> _PASSAGE SHOWN_
..............................

The Shield, Lewis's yearbook, serves as an informational record, memory and historical reference for the students and faculty as well as the Lewis High School's community at-large. The Shield covers academics, sports, student activities and student accomplishments with fairness and accuracy. The content is decided upon by the student staff members enrolled in Photojournalism 1, 2, and 3. Recruiting to become part of the staff typically takes place in early February when course selections are being made for the next year. Students are selected through a process that includes a written application, teacher recommendations, and interviews OR through successful completion of Journalism 1. Lewis's 2006–2007 edition of the yearbook was named a Pacemaker finalist.

The Troubador is a literary magazine by and for the students of John R. Lewis High School, published to promote an interest in the arts by showcasing student art and literature.

..............................

> _RECORDED DATA_
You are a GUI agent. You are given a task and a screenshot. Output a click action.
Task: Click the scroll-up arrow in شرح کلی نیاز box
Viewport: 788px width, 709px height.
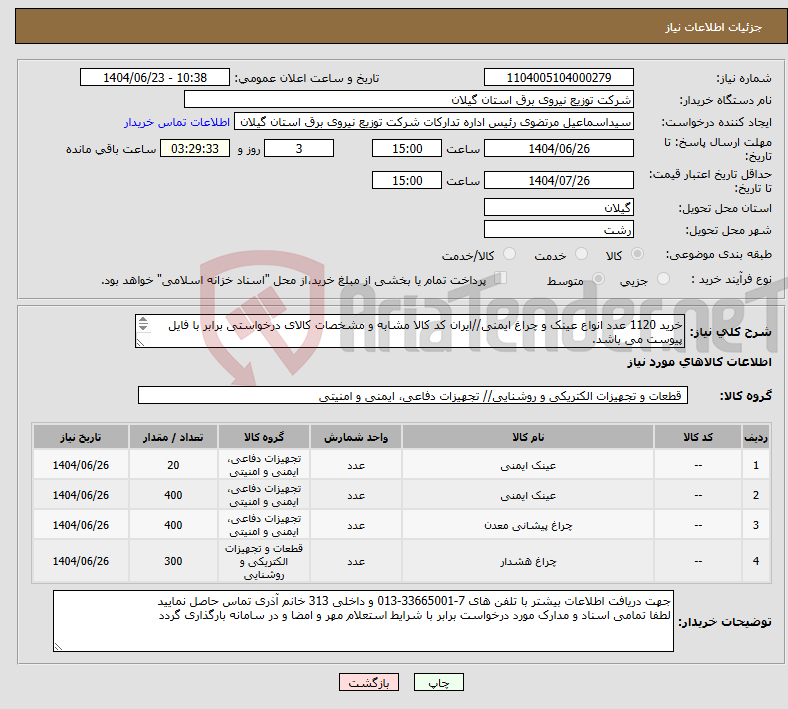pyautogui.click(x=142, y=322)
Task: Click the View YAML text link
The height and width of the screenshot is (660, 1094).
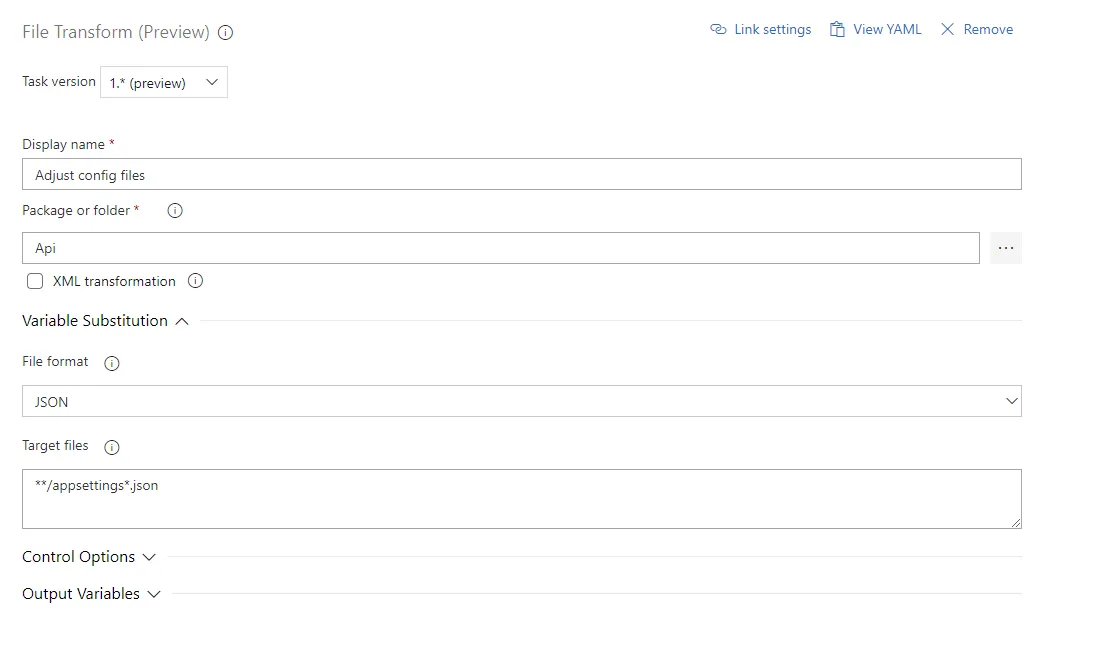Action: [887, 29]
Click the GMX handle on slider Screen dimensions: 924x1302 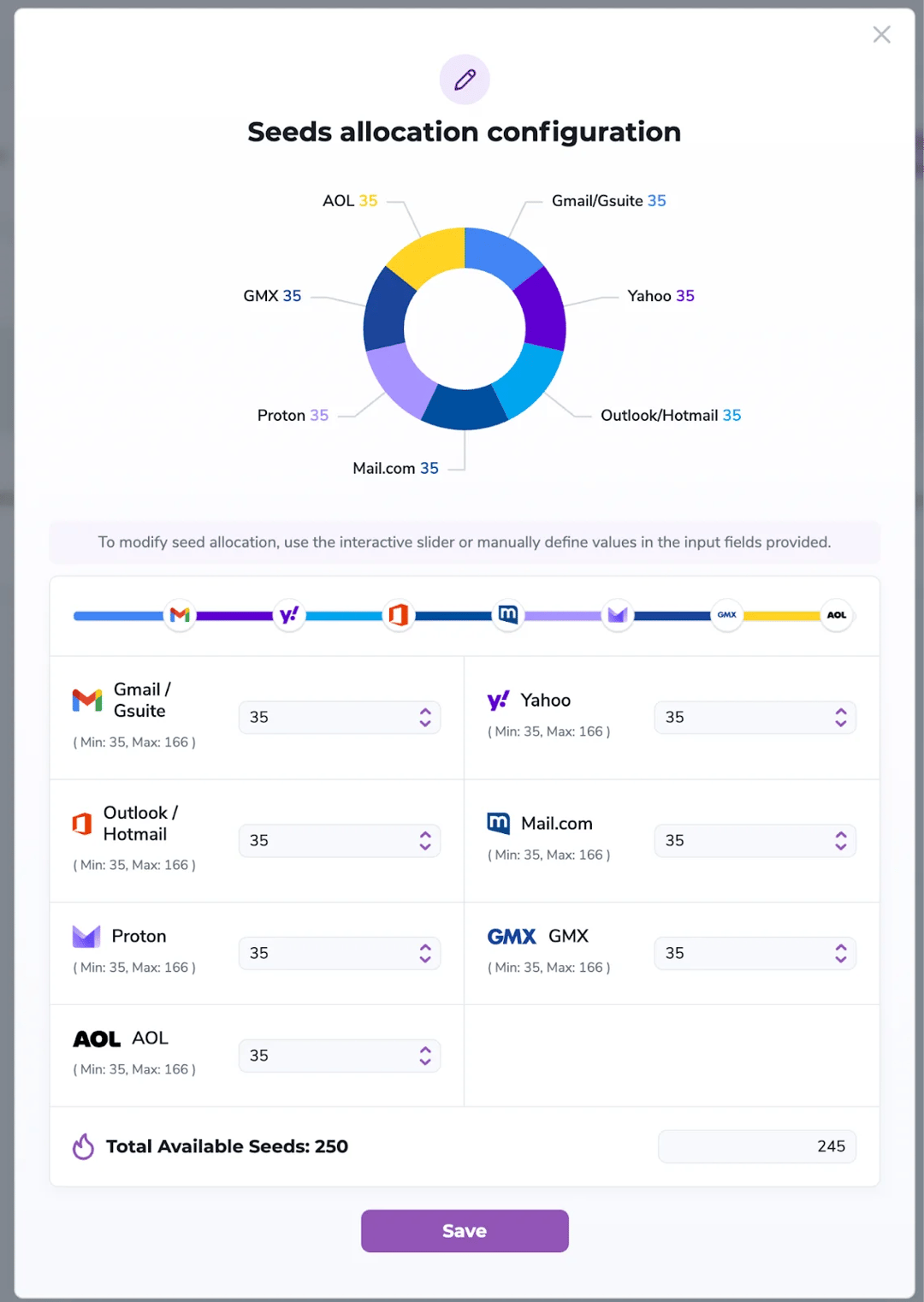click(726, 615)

..............................

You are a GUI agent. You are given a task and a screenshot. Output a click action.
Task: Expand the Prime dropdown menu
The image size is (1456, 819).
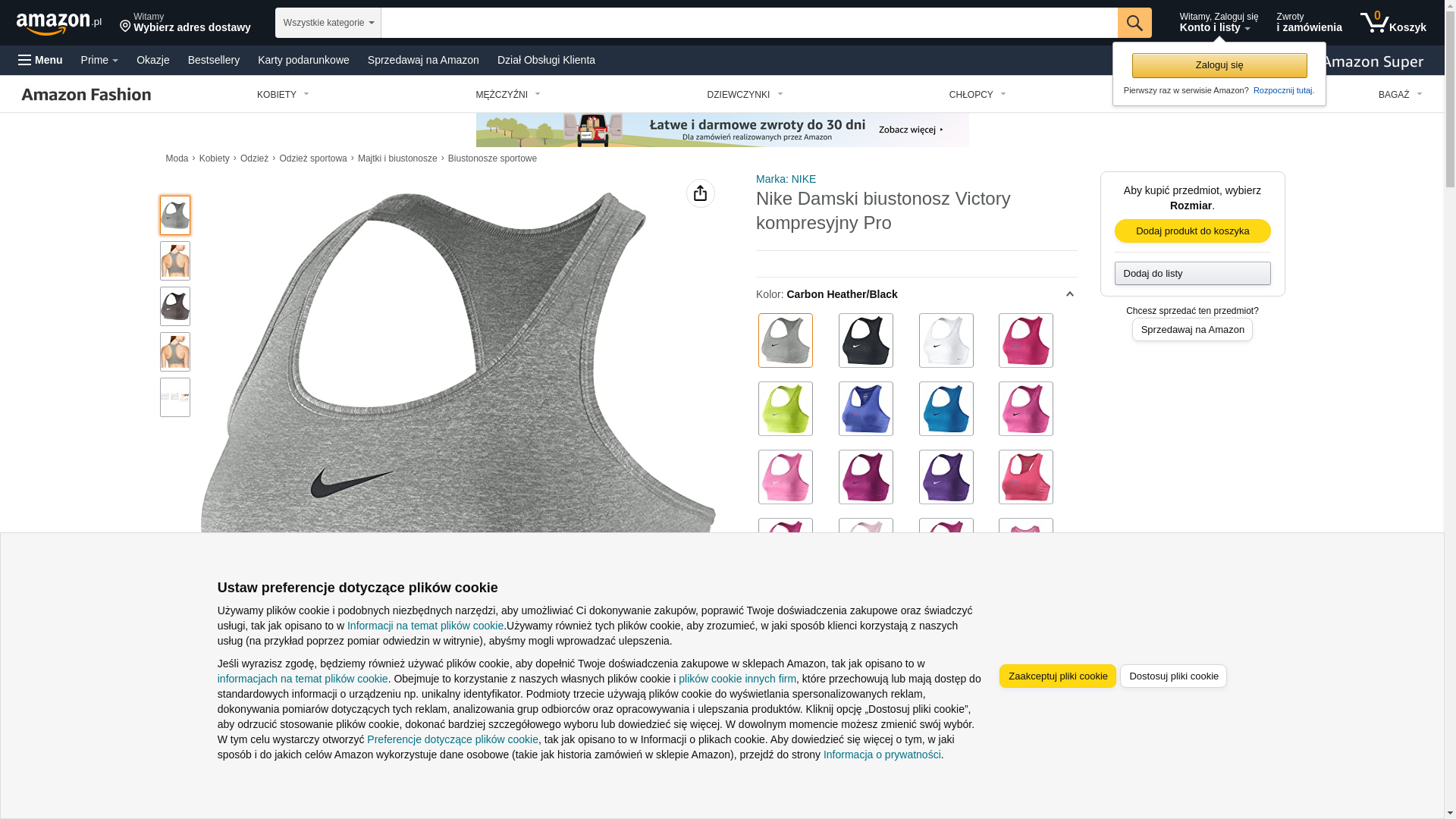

..............................

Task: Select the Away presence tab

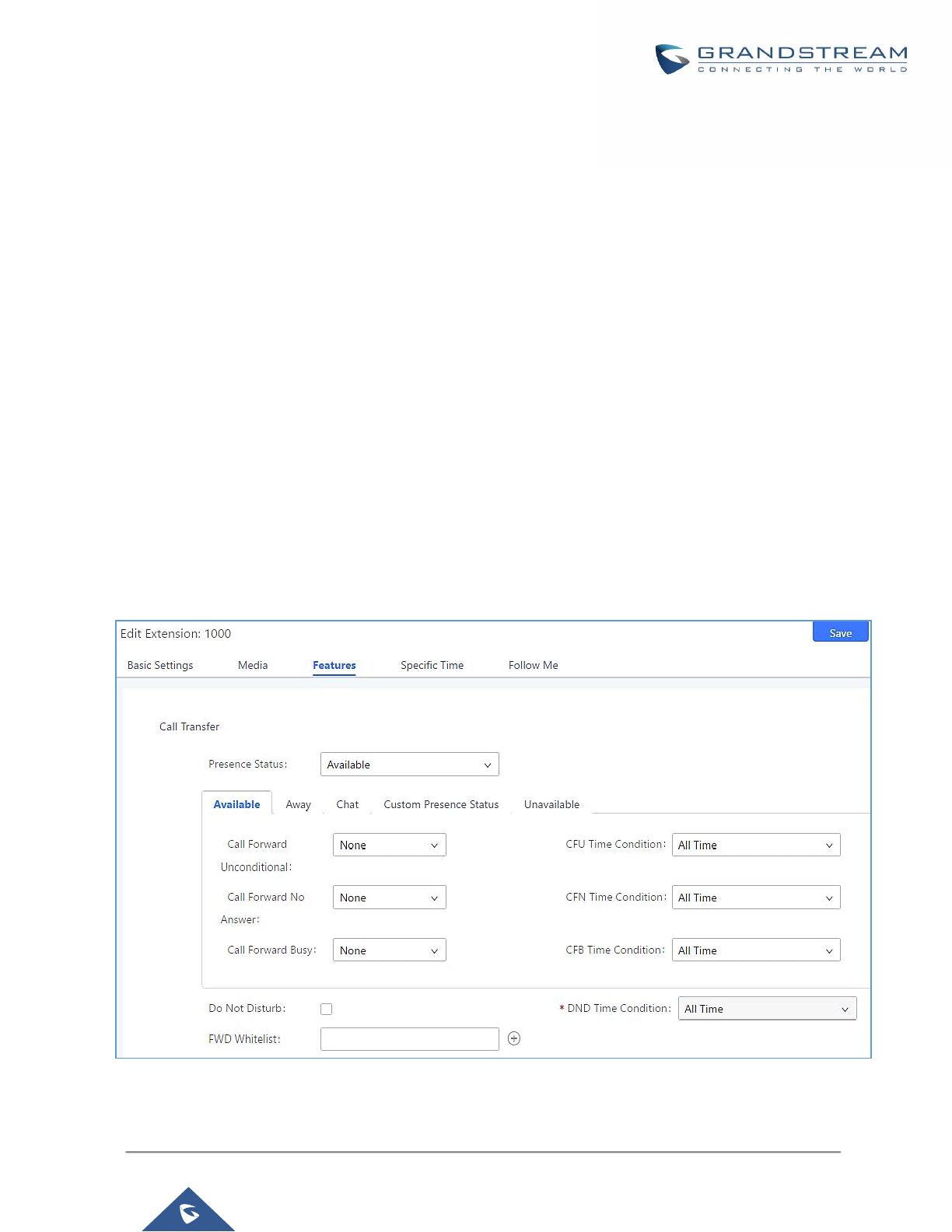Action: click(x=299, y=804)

..............................

> _TASKS FOR THIS EXERCISE_
#1 List every subject area that the passage about the Lewis High School publications says The Shield covers.
#2 Using the passage about the Lewis High School publications, decide whether each statement agrees with it. Answer yes or no, and quote the words that settle each one.
(a) Faculty members decide the content of The Shield.
(b) Recruiting for The Shield's staff usually takes place in early February.
(c) The Troubador showcases student art and literature.

> _TASK-BY-TASK ANSWERS_
#1
- Academics
- Sports
- Student activities
- Student accomplishments

#2
(a) No: "The content is decided upon by the student staff members enrolled in Photojournalism 1, 2, and 3."
(b) Yes: "Recruiting to become part of the staff typically takes place in early February"
(c) Yes: "published to promote an interest in the arts by showcasing student art and literature"